Hypercortisolism among socially subordinate wild baboons originates at the CNS level
R. M. Sapolsky
Department of Biological Sciences, Stanford University, CA 94305.
Recent studies suggest that the hypercortisolism and dexamathasone
resistance of depression arise, at least in part, at the level of the
brain, ie, cortisol-releasing factor (CRF) and/or other
corticotropin-secretagogues are hypersecreted. This article suggests a
similar cause of the hypercortisolism of social subordinance. Two troops of
wild olive baboons, living freely in the Serengeti Ecosystem of East
Africa, have been under long-term study. Consistently, in stable dominance
hierachies, subordinate males are hypercortisolemic relative to dominant
animals. Furthermore, hypercortisolemic males are dexamethasone resistant.
There are no rank-related difference in cortisol clearance or adrenal
sensitivity to corticotropin, suggesting a pituitary and/or neural locus of
the hypercortisolism. Subordinate males were shown to secrete less
corticotropin in response to a CRF-challenge than did dominant males.

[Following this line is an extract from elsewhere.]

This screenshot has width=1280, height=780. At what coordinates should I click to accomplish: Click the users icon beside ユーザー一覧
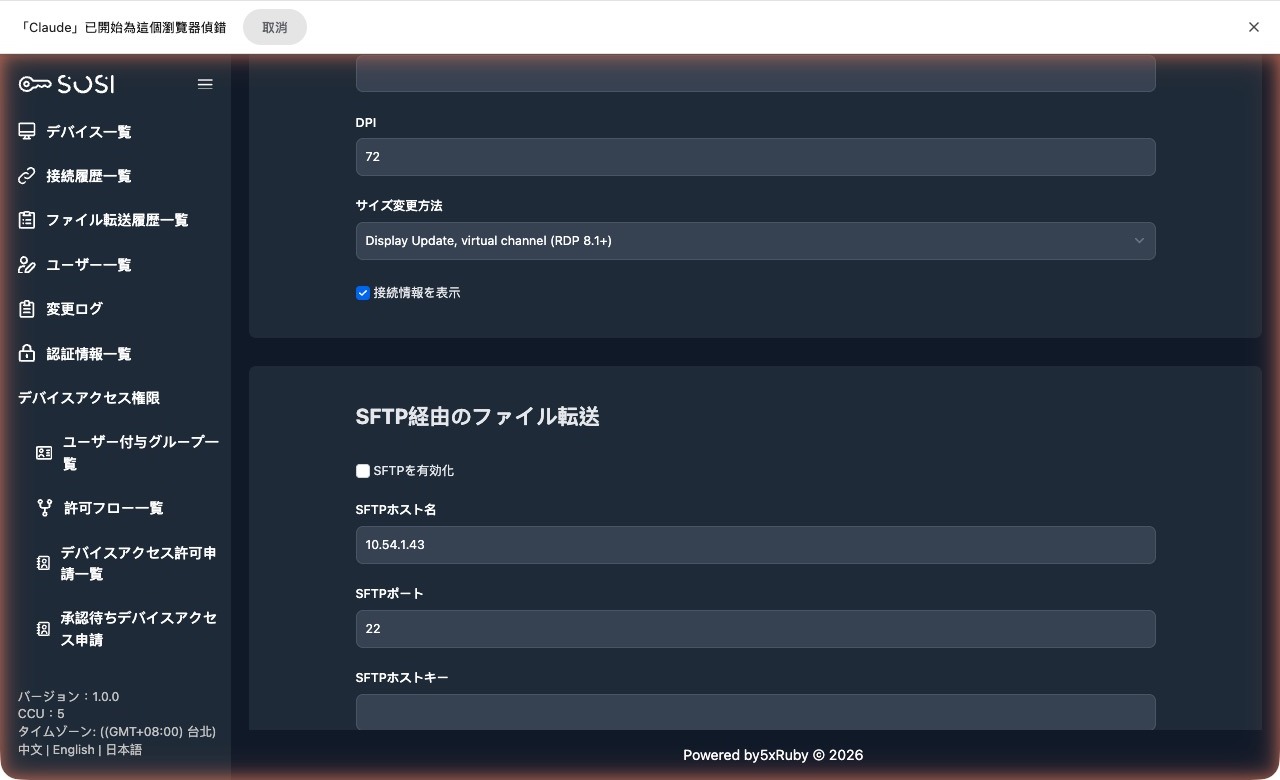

Following the logic used in similar studies with depressives, if
subordinate males were hypercortisolemic despite decreased pituitary
sensitivity to CRF, then this implies that the hyperactivity of the
adrenocortical axis is driven at the level of the brain. Furthermore,
subordinate males were hyporesponsive to CRF after administration of
metyrapone, which blocks cortisol secretion and disinhibits the pituitary
from feedback inhibition. Thus, the pituitary appears to have lost
sensitivity to CRF itself in these low-ranking males. These observations
are interpreted in light of behavioral data suggesting that these
subordinate males are under sustained social stress.